The menu contains five entrées, five mains and five desserts. Michael Manners uses regional produce as much as possible and his food is refined and known well beyond his country location. We chose the ‘Charcuterie plate’, featuring a homemade paté, a rillettes and a terrine. The bread, a lightly soured mixed grain and a potato and rosemary (charged as an extra) were outstanding and in my opinion a much better accompaniment to the charcuterie assortment than the rusks that came with the dish. An entrée of ‘Goats curd cheese galette’ served with a spicy carrot and sultana salad shone because of the incredible quality of the goat’s curd (and went quite well with the charcuterie plate’s rusks).
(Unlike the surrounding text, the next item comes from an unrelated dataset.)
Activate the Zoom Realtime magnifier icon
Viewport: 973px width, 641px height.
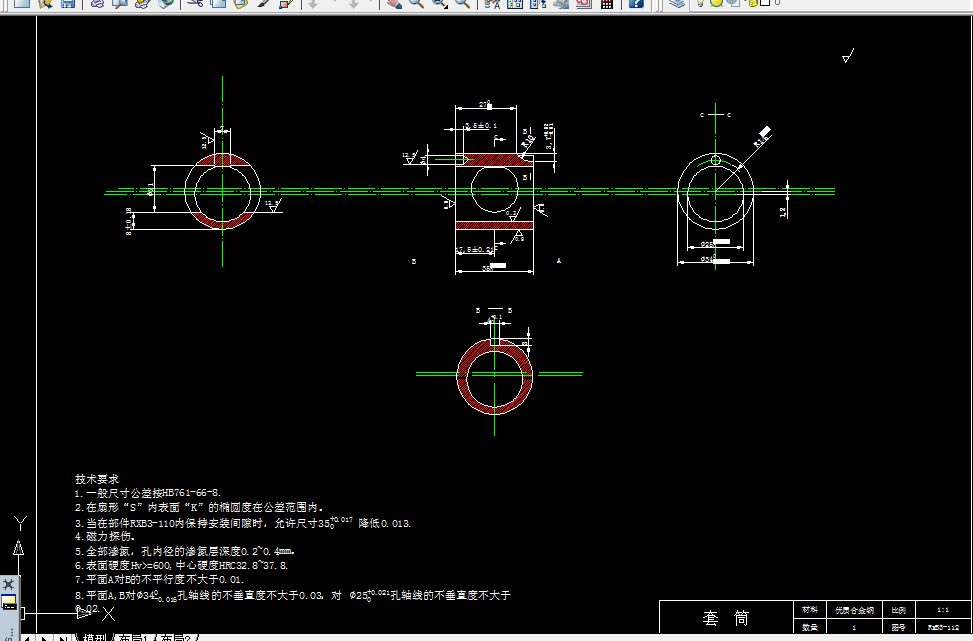coord(417,7)
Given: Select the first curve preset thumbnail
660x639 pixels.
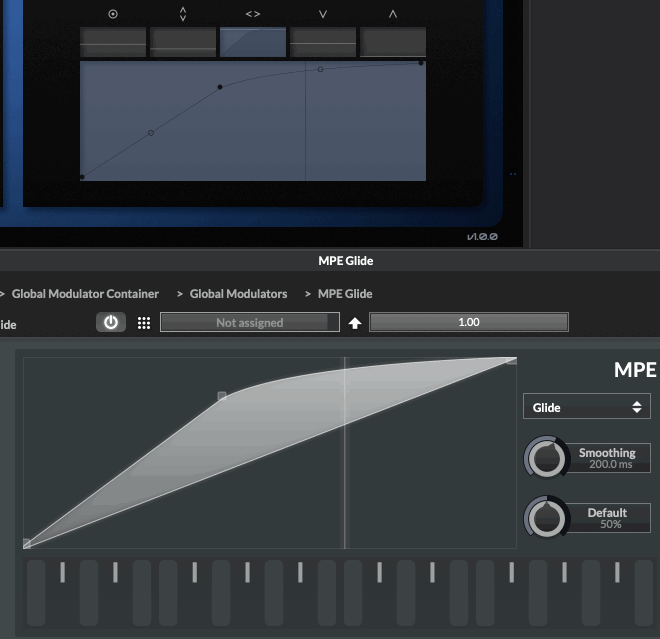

For mains we tried the ‘Rainbow trout, trout mousseline, potato blini, dill sauce’, a credible rendition of a classic dish and a ‘Slow cooked loin of pork, apple and prune compote, mashed potato’, consisting of three thinly cut slices of excellent quality pork, served quite pink, sitting on top of a good mash with quite a sweet apple and prune sauce. We applaud Michael’s practice of recommending a glass of local wine with each dish, especially as the recommendations work very well. For dessert we shared a ‘Mixed dessert plate’, which consisted of a couple of ice creams and a sorbet, almond brioche slice, honey roasted apples and pears with short crust pastry, a sweet almond cake with a rhubarb and strawberry compote, and a rich (baked to order) chocolate torte. Although competent none of the desserts rocked our boat. They offer a good selection of loose-leaf teas and reasonably good coffee to complete the meal.
The wine list shows off local wines almost exclusively, which is commendable, although maybe a little constricting. Service was helpful and friendly. This is an excellent country restaurant, aiming very high and almost succeeding. A little more attention to some of the small details could lift it from good to great.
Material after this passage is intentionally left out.